JavaScript will call `toString()` on an object when it is converted to a string, such as when `+` adding to a string or in `${}` template literals.
The default Object `.toString()` returns `"[object Object]"`, which is often not what was intended.
This rule reports on stringified values that aren't primitives and don't define a more useful `.toString()` method.
> Note that `Function` provides its own `.toString()` that returns the function's code.

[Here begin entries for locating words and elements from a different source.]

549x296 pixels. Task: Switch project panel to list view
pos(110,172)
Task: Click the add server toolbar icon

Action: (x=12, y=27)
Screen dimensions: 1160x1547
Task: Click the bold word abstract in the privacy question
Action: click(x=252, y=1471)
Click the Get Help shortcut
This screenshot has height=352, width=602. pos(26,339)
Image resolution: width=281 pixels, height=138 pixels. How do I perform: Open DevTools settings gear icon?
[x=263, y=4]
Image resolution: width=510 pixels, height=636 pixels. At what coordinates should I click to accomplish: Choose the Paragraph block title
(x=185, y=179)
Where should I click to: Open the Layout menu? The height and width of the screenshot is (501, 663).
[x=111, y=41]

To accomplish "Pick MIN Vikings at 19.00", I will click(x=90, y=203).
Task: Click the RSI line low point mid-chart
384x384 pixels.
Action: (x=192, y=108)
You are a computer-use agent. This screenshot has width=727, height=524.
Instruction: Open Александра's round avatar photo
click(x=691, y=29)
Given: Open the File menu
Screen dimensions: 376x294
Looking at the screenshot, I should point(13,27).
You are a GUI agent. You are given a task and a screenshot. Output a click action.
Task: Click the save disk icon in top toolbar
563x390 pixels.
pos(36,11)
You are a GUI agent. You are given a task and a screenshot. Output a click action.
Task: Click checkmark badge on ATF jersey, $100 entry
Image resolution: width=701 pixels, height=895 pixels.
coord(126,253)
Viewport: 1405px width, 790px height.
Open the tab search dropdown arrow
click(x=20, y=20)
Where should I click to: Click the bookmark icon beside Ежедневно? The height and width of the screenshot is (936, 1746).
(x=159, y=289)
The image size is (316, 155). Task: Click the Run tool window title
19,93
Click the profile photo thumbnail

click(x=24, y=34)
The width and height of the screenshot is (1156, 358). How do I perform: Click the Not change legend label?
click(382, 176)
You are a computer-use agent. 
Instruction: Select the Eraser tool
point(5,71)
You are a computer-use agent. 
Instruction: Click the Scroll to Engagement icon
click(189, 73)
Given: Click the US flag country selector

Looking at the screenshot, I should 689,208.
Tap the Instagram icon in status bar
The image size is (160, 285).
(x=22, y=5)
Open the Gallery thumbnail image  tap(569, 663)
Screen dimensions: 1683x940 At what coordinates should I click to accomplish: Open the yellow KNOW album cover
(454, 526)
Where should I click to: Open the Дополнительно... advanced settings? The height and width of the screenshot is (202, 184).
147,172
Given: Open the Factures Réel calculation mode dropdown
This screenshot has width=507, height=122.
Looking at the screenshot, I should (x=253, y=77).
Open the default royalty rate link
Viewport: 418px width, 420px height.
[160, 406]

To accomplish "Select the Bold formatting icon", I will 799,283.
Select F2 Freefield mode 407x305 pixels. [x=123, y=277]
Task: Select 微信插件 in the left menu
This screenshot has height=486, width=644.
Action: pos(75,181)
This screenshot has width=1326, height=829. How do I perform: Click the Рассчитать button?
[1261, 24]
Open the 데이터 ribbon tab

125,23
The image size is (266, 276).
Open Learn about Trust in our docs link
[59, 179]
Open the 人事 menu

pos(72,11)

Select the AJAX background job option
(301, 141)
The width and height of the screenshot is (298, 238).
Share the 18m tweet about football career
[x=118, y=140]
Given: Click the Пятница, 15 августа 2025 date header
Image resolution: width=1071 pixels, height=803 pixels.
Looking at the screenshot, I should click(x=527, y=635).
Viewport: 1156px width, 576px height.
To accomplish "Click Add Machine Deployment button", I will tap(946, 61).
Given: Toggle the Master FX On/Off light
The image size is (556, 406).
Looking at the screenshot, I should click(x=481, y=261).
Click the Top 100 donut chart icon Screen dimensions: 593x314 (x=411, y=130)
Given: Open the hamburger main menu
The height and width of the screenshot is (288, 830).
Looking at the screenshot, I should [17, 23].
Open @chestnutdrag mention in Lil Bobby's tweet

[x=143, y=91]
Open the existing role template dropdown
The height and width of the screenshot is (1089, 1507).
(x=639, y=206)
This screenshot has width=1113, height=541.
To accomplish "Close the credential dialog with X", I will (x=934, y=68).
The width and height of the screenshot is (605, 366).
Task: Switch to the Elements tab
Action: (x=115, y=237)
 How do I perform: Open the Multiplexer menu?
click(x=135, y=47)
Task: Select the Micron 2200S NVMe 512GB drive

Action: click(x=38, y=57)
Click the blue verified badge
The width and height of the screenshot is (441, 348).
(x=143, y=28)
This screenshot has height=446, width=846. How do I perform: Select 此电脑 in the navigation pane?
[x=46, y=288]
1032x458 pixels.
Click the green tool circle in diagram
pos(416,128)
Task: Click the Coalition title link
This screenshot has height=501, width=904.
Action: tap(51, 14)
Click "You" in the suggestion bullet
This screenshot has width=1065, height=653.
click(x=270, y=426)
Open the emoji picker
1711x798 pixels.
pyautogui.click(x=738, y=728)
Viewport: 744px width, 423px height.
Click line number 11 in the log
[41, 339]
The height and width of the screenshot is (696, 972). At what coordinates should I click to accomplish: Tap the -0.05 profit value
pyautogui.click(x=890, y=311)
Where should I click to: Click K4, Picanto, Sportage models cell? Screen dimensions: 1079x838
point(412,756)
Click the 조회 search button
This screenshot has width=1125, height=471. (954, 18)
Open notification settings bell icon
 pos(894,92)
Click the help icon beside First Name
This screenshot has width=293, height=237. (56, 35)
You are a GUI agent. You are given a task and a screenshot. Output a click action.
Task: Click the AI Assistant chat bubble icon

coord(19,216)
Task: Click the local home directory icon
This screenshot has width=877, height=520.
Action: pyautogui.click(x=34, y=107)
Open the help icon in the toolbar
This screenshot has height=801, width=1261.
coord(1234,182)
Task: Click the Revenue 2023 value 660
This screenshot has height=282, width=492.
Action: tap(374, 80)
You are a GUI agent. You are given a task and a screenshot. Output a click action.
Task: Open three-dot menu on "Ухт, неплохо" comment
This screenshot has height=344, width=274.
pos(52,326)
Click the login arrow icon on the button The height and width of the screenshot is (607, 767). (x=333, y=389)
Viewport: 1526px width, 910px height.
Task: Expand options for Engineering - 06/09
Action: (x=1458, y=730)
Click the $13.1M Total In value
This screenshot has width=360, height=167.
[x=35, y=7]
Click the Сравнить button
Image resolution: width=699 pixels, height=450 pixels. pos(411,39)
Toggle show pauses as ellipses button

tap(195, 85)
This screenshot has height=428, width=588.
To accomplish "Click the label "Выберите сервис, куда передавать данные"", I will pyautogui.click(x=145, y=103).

> Functions are not flagged by this rule.
## Examples
<!--tabs-->
### ❌ Incorrect
```ts
// Passing an object or class instance to string concatenation:
'' + {};
class MyClass {}
const value = new MyClass();
value + '';
// Interpolation and manual .toString() calls too:
`Value: ${value}`;
({}).toString();
```
### ✅ Correct
```ts
// These types all have useful .toString()s
'Text' + true;
`Value: ${123}`;
`Arrays too: ${[1, 2, 3]}`;
(() => {}).toString();
// Defining a custom .toString class is considered acceptable
class CustomToString {
toString() {
return 'Hello, world!';
}
}
`Value: ${new CustomToString()}`;
const literalWithToString = {
toString: () => 'Hello, world!',
};
`Value: ${literalWithToString}`;
```
## Options
### `ignoredTypeNames`
A string array of type names to ignore, this is useful for types missing `toString()` (but actually has `toString()`).
There are some types missing `toString()` in old version TypeScript, like `RegExp`, `URL`, `URLSearchParams` etc.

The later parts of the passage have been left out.